> _Exercise brief_: Rewrite the material from the line with "Where should I click to: Select the Rotate" up to and including the line with "will (130, 115).", keeping the requests, and rescale every coordinate in the answers by 1.45, rounding to whole numbers with halves rounded up. Leave all numbers in the requests unchanged.
------------------------------
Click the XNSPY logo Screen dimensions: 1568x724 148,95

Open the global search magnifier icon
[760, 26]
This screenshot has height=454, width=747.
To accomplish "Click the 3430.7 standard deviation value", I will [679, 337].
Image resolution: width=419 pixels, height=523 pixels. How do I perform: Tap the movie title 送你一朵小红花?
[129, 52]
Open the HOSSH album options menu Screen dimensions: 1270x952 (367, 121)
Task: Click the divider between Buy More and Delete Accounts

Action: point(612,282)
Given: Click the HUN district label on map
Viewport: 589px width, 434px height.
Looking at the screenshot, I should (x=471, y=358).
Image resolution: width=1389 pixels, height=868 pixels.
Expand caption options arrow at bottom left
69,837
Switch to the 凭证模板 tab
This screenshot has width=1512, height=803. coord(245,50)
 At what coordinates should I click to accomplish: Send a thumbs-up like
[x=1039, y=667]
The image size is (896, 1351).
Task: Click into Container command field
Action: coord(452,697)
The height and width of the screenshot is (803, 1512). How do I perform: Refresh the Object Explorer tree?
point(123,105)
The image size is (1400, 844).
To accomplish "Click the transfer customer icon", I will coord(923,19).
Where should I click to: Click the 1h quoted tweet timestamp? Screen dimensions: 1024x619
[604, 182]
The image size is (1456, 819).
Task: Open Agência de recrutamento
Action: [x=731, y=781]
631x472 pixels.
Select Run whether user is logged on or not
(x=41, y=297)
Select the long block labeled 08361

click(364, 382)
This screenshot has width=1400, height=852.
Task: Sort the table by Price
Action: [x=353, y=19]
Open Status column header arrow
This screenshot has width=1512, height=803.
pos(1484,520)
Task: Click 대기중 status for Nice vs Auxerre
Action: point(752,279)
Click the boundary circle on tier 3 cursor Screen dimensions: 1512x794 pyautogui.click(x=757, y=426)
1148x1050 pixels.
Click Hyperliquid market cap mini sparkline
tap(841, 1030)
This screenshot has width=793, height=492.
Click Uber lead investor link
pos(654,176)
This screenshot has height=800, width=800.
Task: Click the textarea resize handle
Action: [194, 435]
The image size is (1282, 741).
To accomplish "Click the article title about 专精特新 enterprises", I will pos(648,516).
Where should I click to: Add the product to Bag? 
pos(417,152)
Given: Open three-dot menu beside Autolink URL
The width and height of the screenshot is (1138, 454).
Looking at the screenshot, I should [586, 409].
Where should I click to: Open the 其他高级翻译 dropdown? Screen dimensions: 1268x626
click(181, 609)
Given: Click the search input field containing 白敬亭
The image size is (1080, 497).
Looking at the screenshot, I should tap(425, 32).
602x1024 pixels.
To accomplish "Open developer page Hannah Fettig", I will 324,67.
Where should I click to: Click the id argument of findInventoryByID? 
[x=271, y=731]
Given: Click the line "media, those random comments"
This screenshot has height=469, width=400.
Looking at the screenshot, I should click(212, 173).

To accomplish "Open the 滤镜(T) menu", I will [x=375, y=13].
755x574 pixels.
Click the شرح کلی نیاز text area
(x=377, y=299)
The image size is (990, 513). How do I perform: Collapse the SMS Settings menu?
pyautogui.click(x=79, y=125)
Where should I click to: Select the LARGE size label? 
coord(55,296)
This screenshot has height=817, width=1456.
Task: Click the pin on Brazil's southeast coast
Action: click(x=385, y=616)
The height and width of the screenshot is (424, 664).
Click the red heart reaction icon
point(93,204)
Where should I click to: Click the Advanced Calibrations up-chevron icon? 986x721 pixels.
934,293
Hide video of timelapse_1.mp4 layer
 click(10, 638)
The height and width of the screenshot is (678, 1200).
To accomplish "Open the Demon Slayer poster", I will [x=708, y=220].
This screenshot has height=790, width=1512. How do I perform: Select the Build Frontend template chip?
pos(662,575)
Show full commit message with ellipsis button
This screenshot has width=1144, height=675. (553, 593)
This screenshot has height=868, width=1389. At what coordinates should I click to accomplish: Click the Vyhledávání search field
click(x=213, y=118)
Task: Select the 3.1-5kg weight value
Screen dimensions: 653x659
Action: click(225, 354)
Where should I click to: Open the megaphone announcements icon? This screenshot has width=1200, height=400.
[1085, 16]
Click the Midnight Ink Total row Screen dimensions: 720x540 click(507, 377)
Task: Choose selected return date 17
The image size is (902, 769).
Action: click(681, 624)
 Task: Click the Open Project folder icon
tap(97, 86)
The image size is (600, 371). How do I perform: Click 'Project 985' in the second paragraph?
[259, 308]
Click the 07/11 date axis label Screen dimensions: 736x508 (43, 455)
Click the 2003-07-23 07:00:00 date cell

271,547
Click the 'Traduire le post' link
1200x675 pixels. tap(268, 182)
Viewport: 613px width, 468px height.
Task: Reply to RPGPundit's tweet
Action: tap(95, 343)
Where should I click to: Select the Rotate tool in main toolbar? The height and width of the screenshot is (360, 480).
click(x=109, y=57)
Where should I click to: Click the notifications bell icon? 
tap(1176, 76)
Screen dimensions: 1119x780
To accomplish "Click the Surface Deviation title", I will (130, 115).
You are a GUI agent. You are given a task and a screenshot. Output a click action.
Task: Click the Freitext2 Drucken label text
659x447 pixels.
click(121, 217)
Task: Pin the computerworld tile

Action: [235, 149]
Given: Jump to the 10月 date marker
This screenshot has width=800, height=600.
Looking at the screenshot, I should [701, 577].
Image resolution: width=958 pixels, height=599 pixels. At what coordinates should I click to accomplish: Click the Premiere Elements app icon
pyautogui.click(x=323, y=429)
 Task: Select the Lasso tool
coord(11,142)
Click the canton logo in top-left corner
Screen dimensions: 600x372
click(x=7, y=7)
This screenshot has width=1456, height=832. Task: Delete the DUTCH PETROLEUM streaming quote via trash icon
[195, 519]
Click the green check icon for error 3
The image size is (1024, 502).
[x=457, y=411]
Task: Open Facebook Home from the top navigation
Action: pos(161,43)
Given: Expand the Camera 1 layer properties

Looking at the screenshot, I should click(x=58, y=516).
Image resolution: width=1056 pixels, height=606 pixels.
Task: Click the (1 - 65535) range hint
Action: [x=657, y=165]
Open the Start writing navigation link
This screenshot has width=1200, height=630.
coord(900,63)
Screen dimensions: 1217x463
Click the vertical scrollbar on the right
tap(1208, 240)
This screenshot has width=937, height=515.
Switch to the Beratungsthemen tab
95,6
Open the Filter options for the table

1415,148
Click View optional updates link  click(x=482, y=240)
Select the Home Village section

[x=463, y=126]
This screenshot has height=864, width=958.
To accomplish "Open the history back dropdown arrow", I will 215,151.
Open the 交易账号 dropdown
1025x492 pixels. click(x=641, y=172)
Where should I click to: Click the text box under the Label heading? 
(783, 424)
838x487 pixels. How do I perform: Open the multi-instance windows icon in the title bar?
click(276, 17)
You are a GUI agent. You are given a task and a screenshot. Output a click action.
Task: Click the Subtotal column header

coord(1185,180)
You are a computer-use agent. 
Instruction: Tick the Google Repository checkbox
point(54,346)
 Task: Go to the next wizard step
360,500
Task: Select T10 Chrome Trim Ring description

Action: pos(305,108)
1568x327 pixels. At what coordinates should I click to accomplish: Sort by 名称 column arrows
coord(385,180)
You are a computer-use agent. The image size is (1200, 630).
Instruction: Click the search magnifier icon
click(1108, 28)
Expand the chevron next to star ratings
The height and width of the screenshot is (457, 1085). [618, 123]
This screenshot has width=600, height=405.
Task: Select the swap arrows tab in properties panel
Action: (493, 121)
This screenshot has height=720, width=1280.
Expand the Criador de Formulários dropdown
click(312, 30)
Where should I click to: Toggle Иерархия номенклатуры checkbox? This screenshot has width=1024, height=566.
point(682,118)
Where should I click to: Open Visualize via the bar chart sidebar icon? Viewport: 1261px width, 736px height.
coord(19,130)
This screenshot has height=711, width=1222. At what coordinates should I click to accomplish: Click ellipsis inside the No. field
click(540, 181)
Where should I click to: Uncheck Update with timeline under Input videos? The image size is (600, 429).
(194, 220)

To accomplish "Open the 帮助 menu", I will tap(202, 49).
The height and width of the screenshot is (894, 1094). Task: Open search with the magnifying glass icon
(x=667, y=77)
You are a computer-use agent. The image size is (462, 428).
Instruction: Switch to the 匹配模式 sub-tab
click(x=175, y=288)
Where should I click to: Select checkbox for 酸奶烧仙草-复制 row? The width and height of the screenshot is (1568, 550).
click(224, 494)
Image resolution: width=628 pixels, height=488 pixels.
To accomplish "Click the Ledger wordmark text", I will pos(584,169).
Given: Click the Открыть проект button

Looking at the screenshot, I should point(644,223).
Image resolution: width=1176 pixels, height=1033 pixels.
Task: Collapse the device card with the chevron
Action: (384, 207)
------------------------------
> _Exercise result_:
Where should I click to: Select the Rotate tool in main toolbar? The height and width of the screenshot is (360, 480).
click(x=158, y=83)
Where should I click to: Click the notifications bell icon? 
tap(1705, 110)
Screen dimensions: 1119x780
To accomplish "Click the Surface Deviation title", I will (189, 167).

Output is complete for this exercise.